IL NUOVO PARTITO – «Domani battezziamo il gruppo autonomo in Consiglio regionale», ha dichiarato, Micchiché nell’intervista, anticipando che a seguirlo nella nuova avventura sono «sei deputati regionali sicuri e stanno per diventare di più». Micciché si dice convinto che la nuova formazione alle prossime elezioni in Sicilia può «prendere il 20%: metà dell’elettorato Pdl, che era al 40». Micciché spiega di essere «più berlusconiano di Berlusconi: non lo tradirò mai». «Sto facendo un favore a Berlusconi e alla Lega», sostiene, spiegando che il suo progetto punta a far nascere «il vero partito del Sud», in modo da «levare a Fini e Casini la possibilità di pescare nel Mezzogiorno». Quanto al nuovo governo siciliano al quale sta lavorando Lombardo, Micciché dice: «Io col Pd né ora né mai». E ancora: «Lombardo probabilmente resterà fuori dalle inchieste giudiziarie, ma attorno a lui molti saranno coinvolti.
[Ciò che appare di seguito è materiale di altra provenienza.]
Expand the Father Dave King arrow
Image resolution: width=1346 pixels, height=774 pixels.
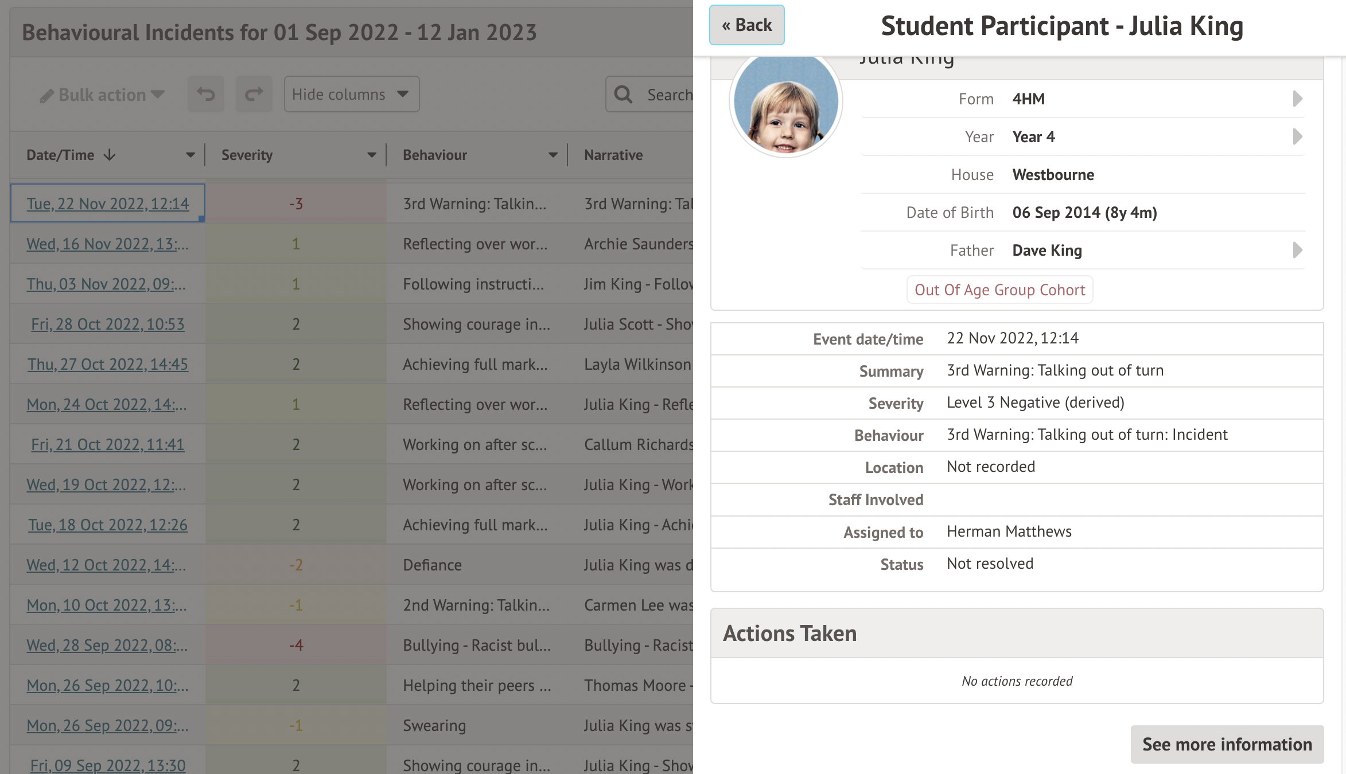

A quel punto, Bersani che dirà?».
«NON LASCIO PER LA RUSSA» – Dopo l’uscita dell’intervista, Micciché ha affidato alle pagine del suo blog «Sud» due commenti per chiarire alcuni passaggi della sua intervista al Corriere. «L’intervista al Corriere, pur essendo corretta, mette insieme due frasi, entrambe vere, ma non una conseguenza dell’altra: lascio il PdL per dedicarmi interamente alla Sicilia e al Sud e non perché il partito è in mano al ministro La Russa». «Non chiederò a nessuno di uscire dai gruppi del Pdl di Camera e Senato – spiega Micciché -, Berlusconi non ha assolutamente nulla di cui trattare con me, non ha neanche bisogno di chiedermelo, perché sa che la mia posizione è del tutto diversa da quella di chi ha fatto altre scelte, sa – aggiunge – che sono più berlusconiano di lui. In Parlamento noi siamo nel Pdl e ci restiamo. In Sicilia facciamo il partito del popolo siciliano, perché convinti che sia la strada giusta per quella rivoluzione siciliana che non si è ancora compiuta, anzi non è nemmeno cominciata. Facciamo il partito – conclude- solo nell’interesse del popolo siciliano».
CICCHITTO: NON E’ IL MOMENTO – Pollice verso del capogruppo Pdl alla Camera, Fabrizio Cicchitto, all’iniziativa di Micciché. «Non credo che sia questo il momento di iniziative locali e parcellizzate – ha detto Cicchitto -. Micciché ha dato molto politicamente a Forza Italia, può dare ancora molto ancora al Pdl. Casomai il problema nostro è di aprirci al confronto con i moderati e con i riformisti che esistono anche al di fuori del centrodestra, più che parcellizzare e localizzare delle vicende che hanno uno spessore politico e culturale maggiore».